[Stored data]
__________
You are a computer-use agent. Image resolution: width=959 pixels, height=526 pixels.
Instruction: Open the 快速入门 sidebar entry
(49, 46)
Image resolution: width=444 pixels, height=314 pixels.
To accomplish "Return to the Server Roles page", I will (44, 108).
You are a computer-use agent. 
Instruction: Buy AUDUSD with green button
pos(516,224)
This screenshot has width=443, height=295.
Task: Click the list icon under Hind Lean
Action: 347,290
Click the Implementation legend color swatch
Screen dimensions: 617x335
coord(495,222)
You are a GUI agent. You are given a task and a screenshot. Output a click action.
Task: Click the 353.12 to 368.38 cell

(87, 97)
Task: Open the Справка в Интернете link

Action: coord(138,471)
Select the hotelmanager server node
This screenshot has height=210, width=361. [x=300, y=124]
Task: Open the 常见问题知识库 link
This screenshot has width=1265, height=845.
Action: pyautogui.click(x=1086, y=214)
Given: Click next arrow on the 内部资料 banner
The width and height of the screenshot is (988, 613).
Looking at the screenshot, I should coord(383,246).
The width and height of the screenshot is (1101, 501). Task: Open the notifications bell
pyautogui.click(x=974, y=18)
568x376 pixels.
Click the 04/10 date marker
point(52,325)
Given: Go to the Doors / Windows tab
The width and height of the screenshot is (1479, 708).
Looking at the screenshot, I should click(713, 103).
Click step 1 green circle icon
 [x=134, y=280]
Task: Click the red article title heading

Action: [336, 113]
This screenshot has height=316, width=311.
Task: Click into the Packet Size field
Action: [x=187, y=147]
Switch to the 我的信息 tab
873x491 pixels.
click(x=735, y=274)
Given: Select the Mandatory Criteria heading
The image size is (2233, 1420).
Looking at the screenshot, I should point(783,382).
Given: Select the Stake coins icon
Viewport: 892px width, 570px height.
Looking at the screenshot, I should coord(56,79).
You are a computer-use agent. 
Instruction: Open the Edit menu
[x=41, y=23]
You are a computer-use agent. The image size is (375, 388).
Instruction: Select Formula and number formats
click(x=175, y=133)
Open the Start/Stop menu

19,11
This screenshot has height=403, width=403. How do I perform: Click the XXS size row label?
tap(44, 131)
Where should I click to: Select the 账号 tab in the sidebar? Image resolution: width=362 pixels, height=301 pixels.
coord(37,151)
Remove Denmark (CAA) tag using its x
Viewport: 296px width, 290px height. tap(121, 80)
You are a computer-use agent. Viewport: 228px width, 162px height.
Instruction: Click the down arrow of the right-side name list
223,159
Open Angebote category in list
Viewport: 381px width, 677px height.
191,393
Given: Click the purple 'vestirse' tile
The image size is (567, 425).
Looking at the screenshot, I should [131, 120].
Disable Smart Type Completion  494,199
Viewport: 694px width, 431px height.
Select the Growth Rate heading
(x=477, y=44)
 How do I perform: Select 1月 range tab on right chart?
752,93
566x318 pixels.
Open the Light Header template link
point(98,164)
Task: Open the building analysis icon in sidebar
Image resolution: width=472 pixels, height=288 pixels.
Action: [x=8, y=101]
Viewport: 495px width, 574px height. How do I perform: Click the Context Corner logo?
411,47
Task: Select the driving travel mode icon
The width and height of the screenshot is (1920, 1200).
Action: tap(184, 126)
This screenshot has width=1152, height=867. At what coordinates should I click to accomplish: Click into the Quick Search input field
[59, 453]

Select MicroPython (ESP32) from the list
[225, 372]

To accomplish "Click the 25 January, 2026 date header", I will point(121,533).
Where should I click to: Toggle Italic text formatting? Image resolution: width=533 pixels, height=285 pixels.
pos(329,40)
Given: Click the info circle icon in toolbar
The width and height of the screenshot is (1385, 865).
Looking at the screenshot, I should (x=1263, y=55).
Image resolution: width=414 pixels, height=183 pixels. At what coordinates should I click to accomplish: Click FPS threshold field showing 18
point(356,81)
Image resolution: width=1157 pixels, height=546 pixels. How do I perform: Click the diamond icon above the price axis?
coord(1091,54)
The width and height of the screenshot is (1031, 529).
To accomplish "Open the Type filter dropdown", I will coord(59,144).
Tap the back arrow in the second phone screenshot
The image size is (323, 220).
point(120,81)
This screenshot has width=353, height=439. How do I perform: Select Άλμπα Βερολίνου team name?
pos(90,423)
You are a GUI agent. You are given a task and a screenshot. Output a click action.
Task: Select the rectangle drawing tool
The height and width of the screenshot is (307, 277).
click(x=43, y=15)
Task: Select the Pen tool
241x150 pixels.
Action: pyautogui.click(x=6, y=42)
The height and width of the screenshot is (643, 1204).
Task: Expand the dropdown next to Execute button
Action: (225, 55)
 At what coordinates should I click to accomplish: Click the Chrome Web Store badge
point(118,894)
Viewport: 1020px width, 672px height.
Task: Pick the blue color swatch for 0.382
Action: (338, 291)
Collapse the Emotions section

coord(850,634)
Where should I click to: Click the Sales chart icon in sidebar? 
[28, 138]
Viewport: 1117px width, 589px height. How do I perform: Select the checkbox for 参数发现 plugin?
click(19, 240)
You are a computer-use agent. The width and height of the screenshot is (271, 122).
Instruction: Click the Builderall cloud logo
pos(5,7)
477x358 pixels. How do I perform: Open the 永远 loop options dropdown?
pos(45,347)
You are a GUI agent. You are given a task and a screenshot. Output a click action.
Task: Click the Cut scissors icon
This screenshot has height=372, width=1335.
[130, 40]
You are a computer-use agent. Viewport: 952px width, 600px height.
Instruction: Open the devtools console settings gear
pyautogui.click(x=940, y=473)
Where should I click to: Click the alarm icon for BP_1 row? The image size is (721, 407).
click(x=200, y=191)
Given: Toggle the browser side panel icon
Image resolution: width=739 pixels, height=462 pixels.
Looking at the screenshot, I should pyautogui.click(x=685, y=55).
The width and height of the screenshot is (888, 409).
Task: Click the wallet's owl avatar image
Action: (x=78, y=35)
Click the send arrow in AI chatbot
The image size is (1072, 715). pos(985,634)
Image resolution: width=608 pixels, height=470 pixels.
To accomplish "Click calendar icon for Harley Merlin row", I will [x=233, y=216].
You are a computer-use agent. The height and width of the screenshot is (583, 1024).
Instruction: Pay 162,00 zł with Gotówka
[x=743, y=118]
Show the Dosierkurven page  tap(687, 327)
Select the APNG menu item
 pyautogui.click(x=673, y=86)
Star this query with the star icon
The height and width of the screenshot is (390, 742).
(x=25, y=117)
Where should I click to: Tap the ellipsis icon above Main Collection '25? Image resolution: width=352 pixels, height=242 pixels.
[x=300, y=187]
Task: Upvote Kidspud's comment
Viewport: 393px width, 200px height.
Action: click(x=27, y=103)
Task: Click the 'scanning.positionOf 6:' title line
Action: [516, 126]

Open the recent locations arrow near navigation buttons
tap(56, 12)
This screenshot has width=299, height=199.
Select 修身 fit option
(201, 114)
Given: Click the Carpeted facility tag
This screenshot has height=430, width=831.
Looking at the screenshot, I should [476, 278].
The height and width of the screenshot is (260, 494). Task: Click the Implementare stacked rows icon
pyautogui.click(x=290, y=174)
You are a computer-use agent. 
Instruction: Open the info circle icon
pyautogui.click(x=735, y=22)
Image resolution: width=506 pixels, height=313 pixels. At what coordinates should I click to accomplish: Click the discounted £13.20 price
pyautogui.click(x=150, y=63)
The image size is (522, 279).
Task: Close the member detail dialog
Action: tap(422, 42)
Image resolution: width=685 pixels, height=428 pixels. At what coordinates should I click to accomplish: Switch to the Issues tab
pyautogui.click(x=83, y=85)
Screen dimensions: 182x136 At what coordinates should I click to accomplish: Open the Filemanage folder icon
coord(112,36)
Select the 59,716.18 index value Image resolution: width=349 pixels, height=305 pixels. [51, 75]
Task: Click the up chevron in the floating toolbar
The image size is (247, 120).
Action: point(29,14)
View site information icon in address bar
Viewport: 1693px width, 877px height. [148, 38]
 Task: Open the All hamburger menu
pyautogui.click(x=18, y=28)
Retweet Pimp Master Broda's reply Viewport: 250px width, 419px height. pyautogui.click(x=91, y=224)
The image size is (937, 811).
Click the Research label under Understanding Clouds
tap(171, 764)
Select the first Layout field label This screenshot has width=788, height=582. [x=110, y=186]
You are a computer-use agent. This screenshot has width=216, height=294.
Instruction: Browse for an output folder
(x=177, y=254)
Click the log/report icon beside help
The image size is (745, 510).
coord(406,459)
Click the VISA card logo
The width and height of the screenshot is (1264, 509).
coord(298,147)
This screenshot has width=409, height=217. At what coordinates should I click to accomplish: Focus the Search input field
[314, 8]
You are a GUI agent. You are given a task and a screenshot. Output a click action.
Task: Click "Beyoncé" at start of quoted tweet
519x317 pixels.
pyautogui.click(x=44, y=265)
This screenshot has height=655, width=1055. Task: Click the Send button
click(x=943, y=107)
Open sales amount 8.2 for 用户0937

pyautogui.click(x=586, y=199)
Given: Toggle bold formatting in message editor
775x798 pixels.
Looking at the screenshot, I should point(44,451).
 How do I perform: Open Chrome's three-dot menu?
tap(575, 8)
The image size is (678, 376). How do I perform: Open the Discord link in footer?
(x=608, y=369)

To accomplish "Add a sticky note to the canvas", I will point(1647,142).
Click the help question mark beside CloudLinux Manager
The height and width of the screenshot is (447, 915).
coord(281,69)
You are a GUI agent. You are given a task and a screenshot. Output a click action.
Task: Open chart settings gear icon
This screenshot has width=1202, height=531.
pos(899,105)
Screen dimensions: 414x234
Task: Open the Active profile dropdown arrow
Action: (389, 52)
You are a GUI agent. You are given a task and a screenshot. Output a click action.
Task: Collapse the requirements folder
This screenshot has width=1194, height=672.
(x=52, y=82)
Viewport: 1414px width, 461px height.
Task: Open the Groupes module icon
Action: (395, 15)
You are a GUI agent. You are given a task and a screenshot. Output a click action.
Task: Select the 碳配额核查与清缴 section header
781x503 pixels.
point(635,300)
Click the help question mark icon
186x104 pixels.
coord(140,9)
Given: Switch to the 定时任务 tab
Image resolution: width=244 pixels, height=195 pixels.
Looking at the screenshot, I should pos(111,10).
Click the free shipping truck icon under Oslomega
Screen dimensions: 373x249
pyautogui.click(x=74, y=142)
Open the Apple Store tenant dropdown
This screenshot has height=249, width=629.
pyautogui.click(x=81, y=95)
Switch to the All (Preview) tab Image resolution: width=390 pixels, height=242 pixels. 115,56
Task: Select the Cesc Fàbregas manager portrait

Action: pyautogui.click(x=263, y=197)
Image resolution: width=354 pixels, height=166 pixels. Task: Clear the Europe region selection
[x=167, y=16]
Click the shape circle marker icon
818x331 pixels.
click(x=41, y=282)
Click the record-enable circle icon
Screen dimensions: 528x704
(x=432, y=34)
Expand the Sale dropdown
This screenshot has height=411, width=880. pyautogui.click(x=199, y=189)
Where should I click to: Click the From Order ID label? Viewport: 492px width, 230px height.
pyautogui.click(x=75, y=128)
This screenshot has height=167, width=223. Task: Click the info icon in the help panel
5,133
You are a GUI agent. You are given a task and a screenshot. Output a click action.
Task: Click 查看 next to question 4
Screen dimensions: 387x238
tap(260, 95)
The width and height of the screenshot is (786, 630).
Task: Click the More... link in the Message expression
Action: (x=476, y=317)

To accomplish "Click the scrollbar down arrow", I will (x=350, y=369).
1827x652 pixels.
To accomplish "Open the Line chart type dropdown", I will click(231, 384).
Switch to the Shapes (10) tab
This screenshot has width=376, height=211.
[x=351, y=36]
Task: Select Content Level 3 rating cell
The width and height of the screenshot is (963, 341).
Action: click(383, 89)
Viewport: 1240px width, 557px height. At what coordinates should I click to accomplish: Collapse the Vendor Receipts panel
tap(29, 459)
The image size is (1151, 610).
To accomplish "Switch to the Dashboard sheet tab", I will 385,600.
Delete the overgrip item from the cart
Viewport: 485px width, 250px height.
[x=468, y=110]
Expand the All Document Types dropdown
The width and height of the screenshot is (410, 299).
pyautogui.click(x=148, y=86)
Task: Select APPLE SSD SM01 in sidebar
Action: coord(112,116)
__________
▶ _INSTRUCTIONS FOR THE TASK_:
Among the lines above, which ones hold the string "page"? Show them.

▶ _RESULT_:
To accomplish "Return to the Server Roles page", I will (44, 108).
Show the Dosierkurven page  tap(687, 327)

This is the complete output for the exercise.